Elderly patients with RA benefit from tight disease control and use of biologic Disease Modifying Anti-rheumatic Drugs (boDMARDs) minimizes the need for other medications. There is a growing body of evidence suggesting that patient outcomes do not significantly decline with age. The reluctance to use boDMARDs in the elderly from concerns around side effects paradoxically means these patients may be exposed to much more deleterious drugs such as glucocorticoids, narcotics, and NSAIDs that may be less desirable in the elderly population.
This study identified differences in biologic prescribing patterns between young (<65 years old) and elderly (> 65 years old) patients with RA. Secondary outcomes examined demographic variation and disease activity between patient age groups.
A retrospective cohort study of 1581 patients was conducted using information collected from the Rheumatoid Arthritis Pharmacovigilance Program and Outcomes Research in Therapeutics (RAPPORT) Database. This database encompasses an inception cohort of all RA patients in Northern Alberta starting treatment with biologics.

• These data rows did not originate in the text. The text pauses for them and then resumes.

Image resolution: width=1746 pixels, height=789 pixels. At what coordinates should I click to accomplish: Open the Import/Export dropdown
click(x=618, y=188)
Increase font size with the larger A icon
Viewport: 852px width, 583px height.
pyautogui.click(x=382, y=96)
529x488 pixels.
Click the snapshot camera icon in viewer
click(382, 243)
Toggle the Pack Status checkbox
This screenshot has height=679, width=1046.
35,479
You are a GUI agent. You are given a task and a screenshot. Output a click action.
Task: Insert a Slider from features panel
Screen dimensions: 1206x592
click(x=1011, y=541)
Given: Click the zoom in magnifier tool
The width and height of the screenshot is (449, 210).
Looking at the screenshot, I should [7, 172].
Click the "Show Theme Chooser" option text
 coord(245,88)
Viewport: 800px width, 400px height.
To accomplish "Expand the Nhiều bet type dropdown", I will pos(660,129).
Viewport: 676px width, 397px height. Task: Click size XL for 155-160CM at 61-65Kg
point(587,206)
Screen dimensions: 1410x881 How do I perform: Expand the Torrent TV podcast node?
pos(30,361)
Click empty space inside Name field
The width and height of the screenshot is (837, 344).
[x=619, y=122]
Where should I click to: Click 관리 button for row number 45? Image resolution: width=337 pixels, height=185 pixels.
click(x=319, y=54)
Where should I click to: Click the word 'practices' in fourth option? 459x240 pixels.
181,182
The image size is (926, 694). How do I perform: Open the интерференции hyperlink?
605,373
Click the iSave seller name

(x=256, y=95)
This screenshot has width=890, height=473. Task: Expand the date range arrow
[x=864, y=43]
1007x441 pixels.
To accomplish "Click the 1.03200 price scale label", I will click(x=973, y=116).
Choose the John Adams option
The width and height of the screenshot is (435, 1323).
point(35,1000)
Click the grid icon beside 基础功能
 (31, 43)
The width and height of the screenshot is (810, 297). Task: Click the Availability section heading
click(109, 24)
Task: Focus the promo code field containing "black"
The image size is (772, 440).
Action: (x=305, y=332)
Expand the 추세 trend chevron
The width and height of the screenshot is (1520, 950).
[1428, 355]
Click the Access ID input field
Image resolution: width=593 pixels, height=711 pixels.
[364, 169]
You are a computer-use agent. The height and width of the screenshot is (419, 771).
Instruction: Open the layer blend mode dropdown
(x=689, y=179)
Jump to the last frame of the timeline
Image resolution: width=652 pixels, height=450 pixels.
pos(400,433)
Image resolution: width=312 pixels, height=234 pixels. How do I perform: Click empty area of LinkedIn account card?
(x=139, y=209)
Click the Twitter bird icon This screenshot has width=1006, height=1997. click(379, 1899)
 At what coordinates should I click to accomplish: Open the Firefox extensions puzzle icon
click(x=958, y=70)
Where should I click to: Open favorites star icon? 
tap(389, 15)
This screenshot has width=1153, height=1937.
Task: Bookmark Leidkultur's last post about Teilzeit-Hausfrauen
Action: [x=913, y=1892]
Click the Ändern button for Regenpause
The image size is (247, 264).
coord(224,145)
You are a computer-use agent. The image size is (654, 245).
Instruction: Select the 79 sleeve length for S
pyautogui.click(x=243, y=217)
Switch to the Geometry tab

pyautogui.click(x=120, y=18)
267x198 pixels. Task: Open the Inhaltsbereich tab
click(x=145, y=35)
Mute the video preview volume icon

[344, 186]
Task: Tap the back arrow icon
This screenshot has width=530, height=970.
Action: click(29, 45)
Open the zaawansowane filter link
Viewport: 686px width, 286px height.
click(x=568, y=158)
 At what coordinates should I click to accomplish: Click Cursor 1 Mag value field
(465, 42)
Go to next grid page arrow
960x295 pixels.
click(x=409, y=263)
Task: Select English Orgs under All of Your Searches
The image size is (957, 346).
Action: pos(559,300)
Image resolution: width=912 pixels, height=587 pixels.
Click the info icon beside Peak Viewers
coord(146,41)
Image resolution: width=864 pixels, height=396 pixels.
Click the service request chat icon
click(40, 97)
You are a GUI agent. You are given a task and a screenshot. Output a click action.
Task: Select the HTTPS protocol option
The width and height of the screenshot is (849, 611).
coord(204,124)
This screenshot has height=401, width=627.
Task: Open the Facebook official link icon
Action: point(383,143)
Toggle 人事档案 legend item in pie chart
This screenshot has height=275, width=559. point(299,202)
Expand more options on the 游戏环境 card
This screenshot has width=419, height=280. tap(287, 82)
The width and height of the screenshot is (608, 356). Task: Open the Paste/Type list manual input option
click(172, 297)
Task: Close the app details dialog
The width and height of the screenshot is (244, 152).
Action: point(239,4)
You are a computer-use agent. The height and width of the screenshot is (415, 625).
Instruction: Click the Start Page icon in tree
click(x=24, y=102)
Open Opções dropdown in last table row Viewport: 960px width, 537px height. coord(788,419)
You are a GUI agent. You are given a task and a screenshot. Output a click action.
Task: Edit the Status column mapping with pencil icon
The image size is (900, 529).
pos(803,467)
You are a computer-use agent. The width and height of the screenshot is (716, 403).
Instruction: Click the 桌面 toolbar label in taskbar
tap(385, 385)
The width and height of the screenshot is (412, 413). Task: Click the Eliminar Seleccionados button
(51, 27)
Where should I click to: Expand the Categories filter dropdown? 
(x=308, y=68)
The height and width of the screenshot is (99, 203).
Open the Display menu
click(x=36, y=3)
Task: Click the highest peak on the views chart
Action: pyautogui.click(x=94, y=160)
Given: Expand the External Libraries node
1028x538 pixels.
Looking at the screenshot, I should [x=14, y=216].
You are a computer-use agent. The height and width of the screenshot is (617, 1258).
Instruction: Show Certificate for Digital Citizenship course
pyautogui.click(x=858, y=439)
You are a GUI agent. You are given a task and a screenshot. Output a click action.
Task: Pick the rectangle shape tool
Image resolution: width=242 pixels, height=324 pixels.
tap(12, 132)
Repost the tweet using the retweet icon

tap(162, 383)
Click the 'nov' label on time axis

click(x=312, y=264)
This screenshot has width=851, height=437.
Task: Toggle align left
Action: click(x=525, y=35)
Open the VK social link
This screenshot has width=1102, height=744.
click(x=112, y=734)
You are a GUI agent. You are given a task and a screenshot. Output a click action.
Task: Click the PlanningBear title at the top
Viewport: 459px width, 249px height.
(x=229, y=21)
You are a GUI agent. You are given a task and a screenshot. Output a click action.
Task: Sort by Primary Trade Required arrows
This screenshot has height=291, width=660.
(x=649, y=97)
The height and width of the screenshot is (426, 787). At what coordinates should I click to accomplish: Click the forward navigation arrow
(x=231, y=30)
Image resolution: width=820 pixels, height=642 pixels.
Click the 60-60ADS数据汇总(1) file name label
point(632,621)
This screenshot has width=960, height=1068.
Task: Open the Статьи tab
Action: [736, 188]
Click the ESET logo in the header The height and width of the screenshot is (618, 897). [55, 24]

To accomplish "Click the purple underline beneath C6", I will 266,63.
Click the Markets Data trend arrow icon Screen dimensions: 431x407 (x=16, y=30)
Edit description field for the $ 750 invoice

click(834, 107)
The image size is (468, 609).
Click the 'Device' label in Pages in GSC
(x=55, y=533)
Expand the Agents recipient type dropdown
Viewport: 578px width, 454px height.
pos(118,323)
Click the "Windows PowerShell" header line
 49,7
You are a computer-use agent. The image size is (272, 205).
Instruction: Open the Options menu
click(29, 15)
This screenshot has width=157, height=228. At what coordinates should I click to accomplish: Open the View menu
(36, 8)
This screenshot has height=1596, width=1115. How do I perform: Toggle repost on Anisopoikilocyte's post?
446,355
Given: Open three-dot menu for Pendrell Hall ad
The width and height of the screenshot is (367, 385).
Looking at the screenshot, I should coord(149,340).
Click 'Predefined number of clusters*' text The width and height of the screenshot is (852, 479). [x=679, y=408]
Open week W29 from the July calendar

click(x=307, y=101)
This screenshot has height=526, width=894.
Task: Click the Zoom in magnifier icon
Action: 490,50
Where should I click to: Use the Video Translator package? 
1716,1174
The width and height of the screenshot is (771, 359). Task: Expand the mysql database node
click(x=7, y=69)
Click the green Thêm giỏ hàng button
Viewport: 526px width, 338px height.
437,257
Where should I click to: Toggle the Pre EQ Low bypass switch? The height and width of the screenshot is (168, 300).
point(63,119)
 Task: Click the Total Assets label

Fisher’s exact test was used to determine the age of RA patients at first boDMARD prescription using the cutoff of young (<65 years old) and elderly (> 65 years old).
Wilcoxon-Mann-Whitney test was used to stratify disease activity in different age groups using the Health Assessment Questionnaire (HAQ) and Disease Activity Score (DAS28).
A significantly larger proportion of young RA patients were prescribed boDMARDs compared with elderly RA patients (96.8% vs 90.0%; p = 0.006). Elderly patients prescribed boDMARDs had significantly higher HAQ (mean 1.69 +/- 0.66; p = 0.001) and DAS28 (mean 6.0 +/- 1.68; p = 0.002) scores compared to younger patients (mean 1.41 +/- 0.72 and mean 5.29 +/- 1.7, respectively)
There was no statistically significant difference in other demographic information including sex, ethnicity, and years of schooling.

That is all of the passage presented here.